We fill your plate with some of the best thanksgiving jokes, how about some Turkey, Drumsticks and Stuffing but don't forget the Pilgrims, and the Mayflower.

The Best Thanksgiving Jokes
Happy Turkey Day, America! Don't forget to name the turkey and make everyone uncomfortable.
Who doesn’t eat on Thanksgiving? A turkey, because it is always stuffed.
Why can't you take a turkey to church? They use FOWL language.
How did the Mayflower show that it liked America? It hugged the shore!
What kind of music did the Pilgrims like? Plymouth Rock
Why did the police arrest the turkey? They suspected it of fowl play
What did the turkey say before it was roasted? Boy! I'm stuffed!
What did baby corn say to mama corn? Where's popcorn?
Why was the Thanksgiving soup so expensive? It had 24 carrots.
If April showers bring May flowers, what do May flowers bring? Pilgrims
Why should you never set the turkey next to the desert? Because he will gobble, gobble it up!

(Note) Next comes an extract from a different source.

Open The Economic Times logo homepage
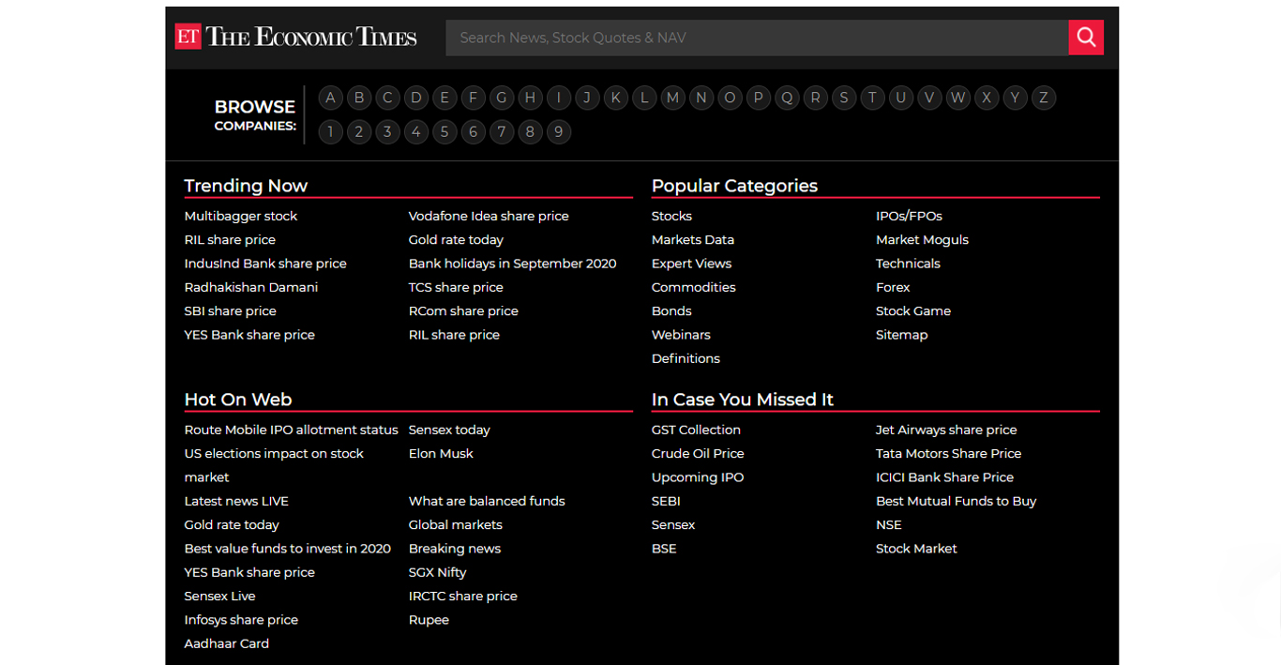The width and height of the screenshot is (1281, 665). (295, 38)
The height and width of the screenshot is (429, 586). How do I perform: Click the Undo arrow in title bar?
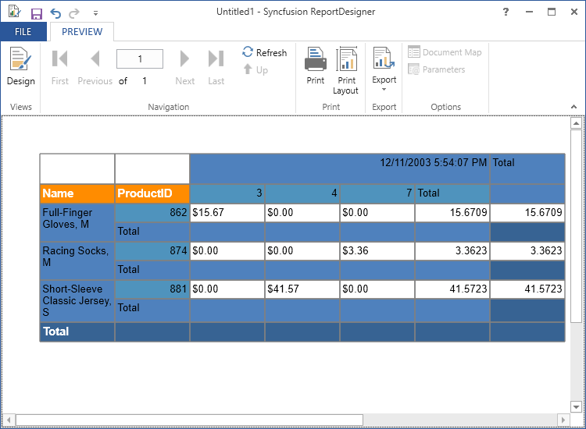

What always comes at the end of Thanksgiving? The G
What type of key is not good for opening doors? A Tur-key!
When does your brother bring his new girlfriend to dinner? Skanksgiving.
What kind of tan did pilgrims get at the beach? Puritan.
In what country is Thanksgiving ironically not celebrated? Turkey.
Why did the turkey sit on the tomahawk? To hatchet.
What sound does a turkey's phone make? Wing! Wing!
What do you call a stuffed animal? You after thanksgiving.
What kids movie do you watch on Thanksgiving? The Mighty Turduckens!